Bumi commissioned London law firm Macfarlanes on Monday to investigate allegations brought by a whistleblower over use of company funds at its affiliates, including Bumi Resources.
It is the latest problem to plague Bumi, listed in London last year via a reverse takeover engineered by Rothschild, the 41-year-old scion of the centuries-old European banking dynasty, in a $3 billion deal with Indonesia’s powerful Bakrie family.
They aimed to create an international coal-mining titan with mines in Indonesian Borneo, and one of the biggest listed companies on the London exchange.
But the partnership has steadily unraveled. Rothschild’s influence has waned since his role as co-chairman ended in March following public rancor with the Bakries and Bumi’s new co-chairman, Samin Tan. The Bakries and Tan now own 47 percent.
In November, Rothschild called for a “radical cleaning up” of the balance sheet and corporate culture at the chronically indebted Bumi Resources, the Bakries’ flagship company. In a letter written to Ari Hudaya, then-CEO of both Bumi Plc and Jakarta-listed Bumi Resources, Rothschild expressed concern his Indonesian partners remained “over-leveraged”.
Hudaya resigned on Monday from Bumi Plc’s board after the firm launched its investigation into Bumi Resources’ so-called business development assets. Sources familiar with the investigation estimate those assets’ value at $293 million.

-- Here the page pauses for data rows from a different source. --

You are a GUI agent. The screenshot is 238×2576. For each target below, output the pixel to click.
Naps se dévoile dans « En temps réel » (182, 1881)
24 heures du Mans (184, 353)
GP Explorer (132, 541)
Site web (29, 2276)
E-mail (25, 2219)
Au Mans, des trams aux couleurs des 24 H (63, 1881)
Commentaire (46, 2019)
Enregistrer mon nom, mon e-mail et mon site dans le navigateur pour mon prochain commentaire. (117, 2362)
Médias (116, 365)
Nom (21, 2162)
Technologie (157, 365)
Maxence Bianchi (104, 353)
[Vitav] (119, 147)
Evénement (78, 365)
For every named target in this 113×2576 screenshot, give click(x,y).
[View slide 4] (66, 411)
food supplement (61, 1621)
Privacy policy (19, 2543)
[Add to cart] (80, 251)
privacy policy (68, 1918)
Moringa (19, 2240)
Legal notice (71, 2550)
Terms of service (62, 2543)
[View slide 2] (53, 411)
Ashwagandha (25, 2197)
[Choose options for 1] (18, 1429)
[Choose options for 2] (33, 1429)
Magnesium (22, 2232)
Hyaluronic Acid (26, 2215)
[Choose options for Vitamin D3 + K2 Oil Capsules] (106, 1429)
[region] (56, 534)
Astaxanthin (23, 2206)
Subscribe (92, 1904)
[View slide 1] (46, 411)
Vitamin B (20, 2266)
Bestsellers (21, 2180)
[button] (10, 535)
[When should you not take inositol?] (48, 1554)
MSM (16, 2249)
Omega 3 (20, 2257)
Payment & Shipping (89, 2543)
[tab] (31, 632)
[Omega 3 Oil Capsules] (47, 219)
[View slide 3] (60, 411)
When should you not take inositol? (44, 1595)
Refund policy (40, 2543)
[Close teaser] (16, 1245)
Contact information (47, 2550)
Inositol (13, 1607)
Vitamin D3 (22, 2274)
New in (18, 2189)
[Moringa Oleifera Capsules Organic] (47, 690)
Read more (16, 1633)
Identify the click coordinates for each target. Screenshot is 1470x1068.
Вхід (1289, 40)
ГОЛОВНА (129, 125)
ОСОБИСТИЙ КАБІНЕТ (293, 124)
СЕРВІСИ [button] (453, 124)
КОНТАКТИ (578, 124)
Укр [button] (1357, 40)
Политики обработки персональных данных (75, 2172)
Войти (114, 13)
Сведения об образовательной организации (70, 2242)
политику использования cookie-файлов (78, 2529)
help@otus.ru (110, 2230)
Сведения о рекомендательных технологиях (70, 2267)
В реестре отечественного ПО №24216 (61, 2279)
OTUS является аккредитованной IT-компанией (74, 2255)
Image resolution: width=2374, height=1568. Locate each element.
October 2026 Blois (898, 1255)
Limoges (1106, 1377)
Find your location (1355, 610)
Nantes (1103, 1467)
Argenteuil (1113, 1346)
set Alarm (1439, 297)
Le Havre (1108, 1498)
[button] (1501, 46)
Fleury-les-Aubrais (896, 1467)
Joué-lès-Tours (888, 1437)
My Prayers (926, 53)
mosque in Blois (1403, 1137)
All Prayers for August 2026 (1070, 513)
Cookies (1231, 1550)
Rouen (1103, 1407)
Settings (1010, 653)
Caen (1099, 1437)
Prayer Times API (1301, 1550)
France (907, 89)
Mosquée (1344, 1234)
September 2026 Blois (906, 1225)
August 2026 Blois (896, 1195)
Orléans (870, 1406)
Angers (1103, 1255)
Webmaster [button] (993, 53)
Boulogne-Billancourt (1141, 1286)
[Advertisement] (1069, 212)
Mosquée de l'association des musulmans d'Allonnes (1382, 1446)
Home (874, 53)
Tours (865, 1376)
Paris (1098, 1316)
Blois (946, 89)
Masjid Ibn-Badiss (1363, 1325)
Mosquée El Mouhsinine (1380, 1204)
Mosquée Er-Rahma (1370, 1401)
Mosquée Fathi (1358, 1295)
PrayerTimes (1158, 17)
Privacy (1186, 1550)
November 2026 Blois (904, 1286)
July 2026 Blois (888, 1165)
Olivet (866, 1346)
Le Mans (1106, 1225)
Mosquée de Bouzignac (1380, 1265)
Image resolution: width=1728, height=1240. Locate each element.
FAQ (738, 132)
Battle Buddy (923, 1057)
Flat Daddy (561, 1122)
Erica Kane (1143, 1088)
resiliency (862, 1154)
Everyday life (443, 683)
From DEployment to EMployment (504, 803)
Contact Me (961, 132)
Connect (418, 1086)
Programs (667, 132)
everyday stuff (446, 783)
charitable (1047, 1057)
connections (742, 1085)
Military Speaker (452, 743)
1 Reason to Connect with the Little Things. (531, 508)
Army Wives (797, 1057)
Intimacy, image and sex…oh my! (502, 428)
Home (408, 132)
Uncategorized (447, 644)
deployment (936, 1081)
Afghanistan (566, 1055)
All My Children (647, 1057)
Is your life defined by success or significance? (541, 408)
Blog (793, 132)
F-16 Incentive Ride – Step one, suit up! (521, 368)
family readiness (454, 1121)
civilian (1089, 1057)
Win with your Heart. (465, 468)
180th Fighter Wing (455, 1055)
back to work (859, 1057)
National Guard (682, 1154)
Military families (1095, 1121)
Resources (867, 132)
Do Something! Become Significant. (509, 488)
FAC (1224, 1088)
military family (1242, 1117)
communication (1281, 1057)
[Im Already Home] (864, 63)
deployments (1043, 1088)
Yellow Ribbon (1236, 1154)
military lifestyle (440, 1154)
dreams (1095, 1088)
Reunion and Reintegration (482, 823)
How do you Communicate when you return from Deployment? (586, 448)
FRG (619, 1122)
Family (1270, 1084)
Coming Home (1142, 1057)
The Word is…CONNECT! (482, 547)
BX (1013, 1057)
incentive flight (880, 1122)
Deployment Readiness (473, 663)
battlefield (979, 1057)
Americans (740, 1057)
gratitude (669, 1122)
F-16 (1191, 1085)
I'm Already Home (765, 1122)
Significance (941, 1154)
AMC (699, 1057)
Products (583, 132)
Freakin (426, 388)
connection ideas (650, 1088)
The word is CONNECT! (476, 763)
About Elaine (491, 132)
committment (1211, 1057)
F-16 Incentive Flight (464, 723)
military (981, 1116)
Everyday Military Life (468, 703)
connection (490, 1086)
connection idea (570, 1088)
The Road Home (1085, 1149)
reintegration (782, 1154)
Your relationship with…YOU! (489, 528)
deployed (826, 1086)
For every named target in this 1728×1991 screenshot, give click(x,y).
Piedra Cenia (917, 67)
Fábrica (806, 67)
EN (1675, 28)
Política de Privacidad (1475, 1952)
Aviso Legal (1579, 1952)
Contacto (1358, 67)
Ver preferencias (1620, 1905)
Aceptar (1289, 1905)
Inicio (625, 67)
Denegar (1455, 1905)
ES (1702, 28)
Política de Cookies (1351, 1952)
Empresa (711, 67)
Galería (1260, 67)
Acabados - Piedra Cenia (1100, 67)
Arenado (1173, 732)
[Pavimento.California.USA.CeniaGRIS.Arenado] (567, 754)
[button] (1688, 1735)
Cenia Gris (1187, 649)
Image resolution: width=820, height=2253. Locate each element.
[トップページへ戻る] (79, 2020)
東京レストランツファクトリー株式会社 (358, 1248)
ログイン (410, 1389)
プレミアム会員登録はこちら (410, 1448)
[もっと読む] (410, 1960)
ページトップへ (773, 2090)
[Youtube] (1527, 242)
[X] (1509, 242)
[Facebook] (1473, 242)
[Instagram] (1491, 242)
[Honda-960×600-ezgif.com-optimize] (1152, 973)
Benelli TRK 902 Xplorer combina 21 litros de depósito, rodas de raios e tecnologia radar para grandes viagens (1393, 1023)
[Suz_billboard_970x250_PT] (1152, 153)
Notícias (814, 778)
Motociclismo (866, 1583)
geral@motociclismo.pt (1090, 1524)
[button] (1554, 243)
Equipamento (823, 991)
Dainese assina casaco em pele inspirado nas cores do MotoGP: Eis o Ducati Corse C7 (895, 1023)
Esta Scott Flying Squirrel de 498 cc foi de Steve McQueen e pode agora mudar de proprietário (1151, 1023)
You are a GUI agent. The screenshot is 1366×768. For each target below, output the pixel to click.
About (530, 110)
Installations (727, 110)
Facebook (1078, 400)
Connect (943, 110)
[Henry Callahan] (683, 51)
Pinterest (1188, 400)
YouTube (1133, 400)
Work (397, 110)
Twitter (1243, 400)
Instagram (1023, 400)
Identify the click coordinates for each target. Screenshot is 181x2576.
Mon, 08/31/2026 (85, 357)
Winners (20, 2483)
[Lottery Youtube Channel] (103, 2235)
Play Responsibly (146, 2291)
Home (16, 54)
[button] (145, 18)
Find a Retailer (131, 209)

“The local authorities will pick it up and speak to Bumi here, though it’s tough to say if that will result in anything further,” said Charles Ball, international counsel for law firm Herbert Smith in Jakarta.
Indonesia came last in the Asian corporate governance rankings in last week’s biennial report from the Asian Corporate Governance Association and CLSA. It had briefly overtaken the Philippines in 2010 on hopes that President Susilo Bambang Yudhoyono was committed to meaningful reform.
“There has been no revision of the country’s main code of good corporate governance since 2006, rules to prevent insider trading and market manipulation are inadequate and enforcement of securities regulations is so woeful as to render the discussion almost academic,” the report said.
The UK’s Financial Services Authority (FSA) regulator says that unless listing rules were breached, the Bumi case appears to be outside its jurisdiction. The matter, however, may end up with Britain’s anti-fraud squad, the Serious Fraud Office. The SFO has yet to reply to inquiries.
Listing rules, however, will be tightened. Next Tuesday, the regulator will issue proposals covering issues such as the size of free floats, controlling shareholders, corporate governance, board independence and restrictions on voting rights in response to concerns over high-profile listings including Bumi’s.
At home, the Bakries’ political influence - patriarch Aburizal is a major contender for president in 2014 - mean Bapepam, which reports to the Ministry of Finance, must tread carefully.
Bapepam has in the past delisted firms, but these tended to be small, O’Rourke said. Indonesia’s stock exchange fined four companies in July 2010, including three in the Bakrie Group, for failing to explain discrepancies in financial statements.
Indonesia’s stock exchange said it has sent a letter to Bumi to ask about the probe and is awaiting a response.
If the Bumi investigation drags into next year, it could become an early test for a new Indonesian regulatory body, the OJK, which will take over the role of Bapepam and the central bank in overseeing financial regulation from January. Its future head, Muliaman Hadad, declined to comment.